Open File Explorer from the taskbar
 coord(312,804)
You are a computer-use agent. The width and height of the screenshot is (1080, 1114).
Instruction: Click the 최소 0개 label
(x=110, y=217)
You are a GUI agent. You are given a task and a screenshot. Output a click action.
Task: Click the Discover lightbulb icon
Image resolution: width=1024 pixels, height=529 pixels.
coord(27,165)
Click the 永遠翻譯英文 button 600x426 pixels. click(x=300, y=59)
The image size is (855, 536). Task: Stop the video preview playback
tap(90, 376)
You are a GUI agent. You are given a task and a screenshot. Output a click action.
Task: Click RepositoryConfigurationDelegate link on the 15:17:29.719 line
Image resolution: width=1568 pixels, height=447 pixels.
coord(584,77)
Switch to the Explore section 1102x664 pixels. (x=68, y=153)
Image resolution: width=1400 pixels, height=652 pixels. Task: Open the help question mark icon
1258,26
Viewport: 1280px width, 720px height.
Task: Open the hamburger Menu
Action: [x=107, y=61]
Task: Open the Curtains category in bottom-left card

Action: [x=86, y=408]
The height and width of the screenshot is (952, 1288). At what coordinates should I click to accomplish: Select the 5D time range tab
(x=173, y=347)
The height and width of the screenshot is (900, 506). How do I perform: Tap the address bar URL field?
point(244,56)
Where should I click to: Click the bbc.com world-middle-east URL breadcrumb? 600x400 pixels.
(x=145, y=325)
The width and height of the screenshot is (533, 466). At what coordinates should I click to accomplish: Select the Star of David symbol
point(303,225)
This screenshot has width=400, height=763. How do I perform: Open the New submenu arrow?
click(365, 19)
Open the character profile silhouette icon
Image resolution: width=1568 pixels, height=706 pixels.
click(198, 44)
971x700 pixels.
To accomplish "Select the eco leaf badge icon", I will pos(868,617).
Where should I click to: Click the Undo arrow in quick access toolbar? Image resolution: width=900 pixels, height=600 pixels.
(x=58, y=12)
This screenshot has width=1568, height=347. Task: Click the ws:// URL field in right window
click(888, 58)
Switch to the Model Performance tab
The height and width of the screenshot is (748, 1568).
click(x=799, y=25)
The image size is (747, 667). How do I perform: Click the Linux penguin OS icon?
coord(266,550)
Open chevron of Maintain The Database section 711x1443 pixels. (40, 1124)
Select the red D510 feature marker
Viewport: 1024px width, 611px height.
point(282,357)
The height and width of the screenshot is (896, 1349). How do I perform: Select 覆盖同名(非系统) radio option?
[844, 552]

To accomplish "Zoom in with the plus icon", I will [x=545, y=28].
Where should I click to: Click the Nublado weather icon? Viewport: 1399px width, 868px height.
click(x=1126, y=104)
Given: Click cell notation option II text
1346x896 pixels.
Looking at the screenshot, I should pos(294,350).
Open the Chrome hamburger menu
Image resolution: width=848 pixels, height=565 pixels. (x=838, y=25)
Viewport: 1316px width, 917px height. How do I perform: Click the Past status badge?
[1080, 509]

□ □ □

● **WHAT IS EXPECTED**:
Copy every record above verbatim and in full.

● **TASK RESULT**:
Open File Explorer from the taskbar
 coord(312,804)
You are a computer-use agent. The width and height of the screenshot is (1080, 1114).
Instruction: Click the 최소 0개 label
(x=110, y=217)
You are a GUI agent. You are given a task and a screenshot. Output a click action.
Task: Click the Discover lightbulb icon
Image resolution: width=1024 pixels, height=529 pixels.
coord(27,165)
Click the 永遠翻譯英文 button 600x426 pixels. click(x=300, y=59)
The image size is (855, 536). Task: Stop the video preview playback
tap(90, 376)
You are a GUI agent. You are given a task and a screenshot. Output a click action.
Task: Click RepositoryConfigurationDelegate link on the 15:17:29.719 line
Image resolution: width=1568 pixels, height=447 pixels.
coord(584,77)
Switch to the Explore section 1102x664 pixels. (x=68, y=153)
Image resolution: width=1400 pixels, height=652 pixels. Task: Open the help question mark icon
1258,26
Viewport: 1280px width, 720px height.
Task: Open the hamburger Menu
Action: [x=107, y=61]
Task: Open the Curtains category in bottom-left card

Action: [x=86, y=408]
The height and width of the screenshot is (952, 1288). At what coordinates should I click to accomplish: Select the 5D time range tab
(x=173, y=347)
The height and width of the screenshot is (900, 506). How do I perform: Tap the address bar URL field?
point(244,56)
Where should I click to: Click the bbc.com world-middle-east URL breadcrumb? 600x400 pixels.
(x=145, y=325)
The width and height of the screenshot is (533, 466). At what coordinates should I click to accomplish: Select the Star of David symbol
point(303,225)
This screenshot has width=400, height=763. How do I perform: Open the New submenu arrow?
click(365, 19)
Open the character profile silhouette icon
Image resolution: width=1568 pixels, height=706 pixels.
click(198, 44)
971x700 pixels.
To accomplish "Select the eco leaf badge icon", I will pos(868,617).
Where should I click to: Click the Undo arrow in quick access toolbar? Image resolution: width=900 pixels, height=600 pixels.
(x=58, y=12)
This screenshot has width=1568, height=347. Task: Click the ws:// URL field in right window
click(888, 58)
Switch to the Model Performance tab
The height and width of the screenshot is (748, 1568).
click(x=799, y=25)
The image size is (747, 667). How do I perform: Click the Linux penguin OS icon?
coord(266,550)
Open chevron of Maintain The Database section 711x1443 pixels. (40, 1124)
Select the red D510 feature marker
Viewport: 1024px width, 611px height.
point(282,357)
The height and width of the screenshot is (896, 1349). How do I perform: Select 覆盖同名(非系统) radio option?
[844, 552]

To accomplish "Zoom in with the plus icon", I will [x=545, y=28].
Where should I click to: Click the Nublado weather icon? Viewport: 1399px width, 868px height.
click(x=1126, y=104)
Given: Click cell notation option II text
1346x896 pixels.
Looking at the screenshot, I should pos(294,350).
Open the Chrome hamburger menu
Image resolution: width=848 pixels, height=565 pixels. (x=838, y=25)
Viewport: 1316px width, 917px height. How do I perform: Click the Past status badge?
[1080, 509]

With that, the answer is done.